What’s New in CUDA Toolkit 13.0 for Jetson Thor: Unified Arm Ecosystem and More
Sources: https://developer.nvidia.com/blog/whats-new-in-cuda-toolkit-13-0-for-jetson-thor-unified-arm-ecosystem-and-more, https://developer.nvidia.com/blog/whats-new-in-cuda-toolkit-13-0-for-jetson-thor-unified-arm-ecosystem-and-more/, NVIDIA Dev Blog
TL;DR
- CUDA Toolkit 13.0 unifies the toolchain for Arm platforms, bringing server-class and embedded devices under a single CUDA runtime and toolkit (Orin remains on its current path for now).
- Jetson Thor gains Unified Virtual Memory with full coherence, memory mapping via mmap()/cudaMallocManaged(), and seamless access to pageable host memory from the GPU.
- GPU sharing and resource-management features improve multi-process workload efficiency: Multi-Process Service (MPS), green contexts, and forthcoming MIG support for deterministic SM allocations.
- Developer tooling and interoperability expand with nvidia-smi, NVML, OpenRM, and dmabuf-based memory sharing, plus NUMA support on Tegra.
Context and background
CUDA Toolkit 13.0 for Jetson Thor is built on the NVIDIA Blackwell GPU architecture and introduces a unified CUDA toolkit for Arm platforms. This unification eliminates the need to maintain separate toolchains for server-class SBSA-compliant servers and next-generation embedded systems like Thor, with Orin kept on its current path for now. The move unlocks significant productivity gains by enabling a single binary build to run across simulation environments (e.g., GB200, DGX Spark) and target embedded hardware without code changes. The unification also extends to containers, consolidating image ecosystems and reducing CI overhead while improving portability across evolving GPU generations and platforms. Unified tooling and containers pave the way for concurrent usage of integrated and discrete GPUs on Jetson and IGX platforms, delivering a smoother and more efficient edge-computing experience.
What’s new
CUDA 13.0 introduces several major capabilities for Jetson Thor and Arm-based systems:
- Unified ARM Toolkit: A single CUDA toolkit across server-class and embedded devices; Orin remains on its current path for now.
- Unified Virtual Memory (UVM) with full coherence: Jetson Thor now supports UVM with host-page-table access to pageable memory, and gpu-side access cached in the GPU, with coherence managed by hardware interconnect.
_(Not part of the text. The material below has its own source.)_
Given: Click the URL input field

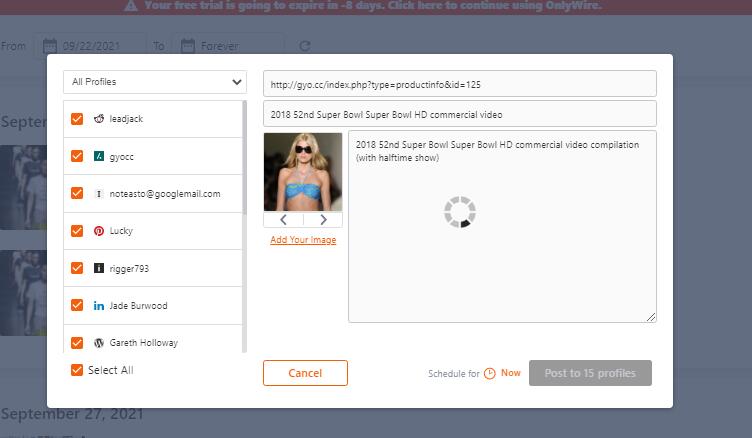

- Memory model enhancements: pageable host memory via host page tables is accessible by the GPU; allocations via cudaMallocManaged() report concurrentManagedAccess = 1, enabling CPU-GPU concurrency without explicit copies (though CUDA allocations are not GPU-cached).
- Memory interoperability example: mapping a file with mmap() and using the resulting pointer directly in a GPU kernel; input, and output buffers can be mmap()-backed and cached in L2, avoiding explicit cudaMemcpy() calls.
- GPU sharing and scheduling: Multi-Process Service (MPS) enables multiple processes to share the GPU concurrently, consolidating workloads into a single context to improve occupancy and throughput without app-code changes.
- Green contexts and future MIG: lightweight pre-allocated CUDA contexts (green contexts) provide deterministic SM allocations; used with MPS, they help preserve latency guarantees in multi-process workloads. MIG (Multi-Instance GPU) is referenced as an upcoming feature to partition the GPU into isolated slices.
- Developer tooling enhancements: nvidia-smi and NVIDIA Management Library (NVML) support bring improved GPU visibility and control on Jetson Thor; basic metrics are available, with some features (clock, power, thermal queries; per-process utilization; SoC memory monitoring) not yet available.
- OpenRM and dmabuf interoperability: CUDA can import and export dmabuf memory via the CUDA External Resource Interoperability API; dmabuf-based sharing is available on OpenRM platforms, with imports using CUDA external memory types and exports via cuMemGetHandleForAddressRange(). Support can be checked with cuDeviceGetAttribute(CU_DEVICE_ATTRIBUTE_HOST_ALLOC_DMA_BUF_SUPPORTED).
- NUMA support for Tegra: NUMA awareness enables explicit memory-placement control on multi-socket systems, streamlining development and improving compatibility for single-socket configurations.
Why it matters (impact for developers/enterprises)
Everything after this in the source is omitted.